Debate: does geometry explain “reasoning”?

  • Supporters see this as a useful, concrete link between network geometry, expressivity, and observed reasoning-like behavior.
  • Skeptics argue that relating “geometry” and “reasoning” is conceptually loose unless clear, specific implications are shown.

Reasoning vs pattern-matching

  • One side: LLMs are sophisticated autocomplete over token embeddings; internal concepts are geometric regions; some level of reasoning naturally emerges from compressing and combining those concepts.
  • Other side: models mainly reflect patterns in text, lack robust multi-step planning or scalable math, and fail sharply as problems grow; this is seen as “reasoning-like” but not genuine reasoning.

Capabilities, limitations, and math

  • Examples discussed where models do small multiplications or logic, but break down on larger or less-seen instances.
  • Some argue this shows pure language modeling is insufficient for unbounded math or algorithmic reasoning; others note that chain-of-thought, tools (e.g., code), and internal optimization dynamics blur this line.

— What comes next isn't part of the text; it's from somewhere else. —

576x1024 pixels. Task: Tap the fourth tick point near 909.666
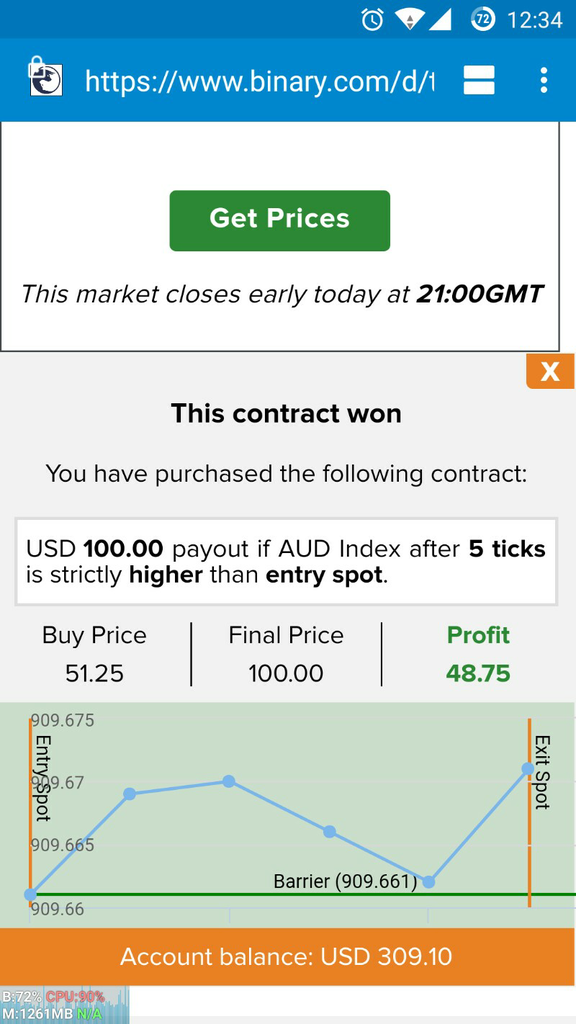pyautogui.click(x=330, y=831)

Training data, generalization, and contamination

  • A long critique stresses we don’t really know training corpora; benchmarks may be contaminated with seen or semantically similar data.
  • This makes it hard to separate true generalization/reasoning from memorization or paraphrasing, and casts doubt on strong claims about reasoning.

What is “reasoning”?

  • Recurrent theme: “reasoning” is ill-defined.
  • Some equate it with any learned logical/causal mapping (which DNNs can approximate); others require properties like robust abstraction, self-knowledge, or embodiment, which current LLMs lack.
  • Several suggest treating reasoning as a spectrum rather than a binary capability.